Do bike lanes actually make cyclists safer?
Answer. It depends. And design choices have everything to do with it.
Fast Company reported on our work by John Anderson and Anna Bernbaum using open source data analysis of accidents in bike lanes across three cities. Read about how each city approached the design challenge.
In 2004, I was working a summer job as a bike messenger in Boston when I was struck by a car in an intersection. I ended up in the hospital, undergoing extensive surgery to have a metal plate inserted from my left wrist up my forearm—I can still feel it whenever I type. Lying there on the operating room table, I wondered if this would have happened if there were better protections for cyclists.
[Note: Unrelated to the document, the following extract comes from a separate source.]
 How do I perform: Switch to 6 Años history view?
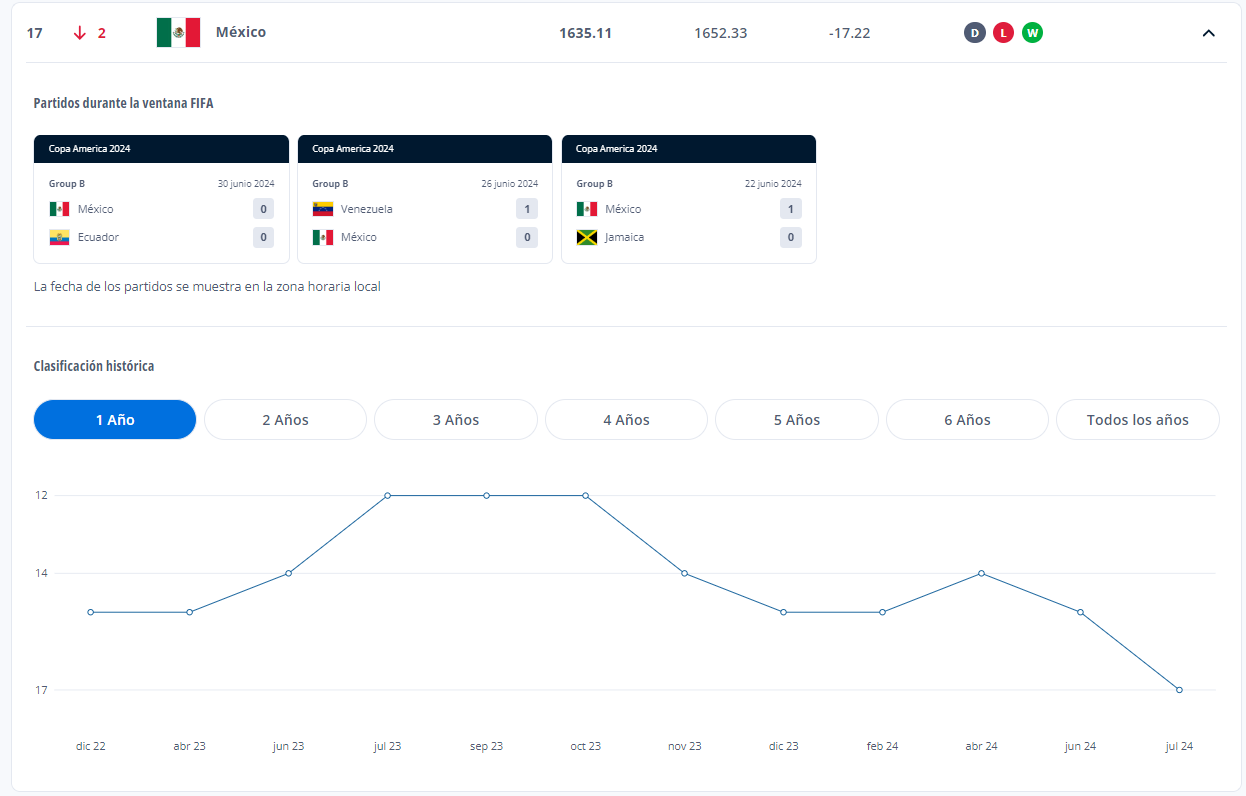pos(967,420)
The whole premise of bike lanes is that giving cyclists a dedicated space will allow them to ride safely and coexist with vehicle traffic. And yet, bike lanes don’t always make cyclists safer—and sometimes they offer no protections at all. New York City, for example, has reported 34,112 collisions between cyclists and motorists since 2014, despite the addition or enhancement of about 330 miles of bike lanes (with 27 cyclists killed in 2019, the most of any year since 2000).
As COVID-19 inspires more people to use bikes as a transportation option, it seems likely that accidents—and fatalities—will rise as well. We need to examine whether the bike lane improvements that cities are investing in actually make roads safer for cyclists. And if they’re not, why? How can cities design them to be them safer?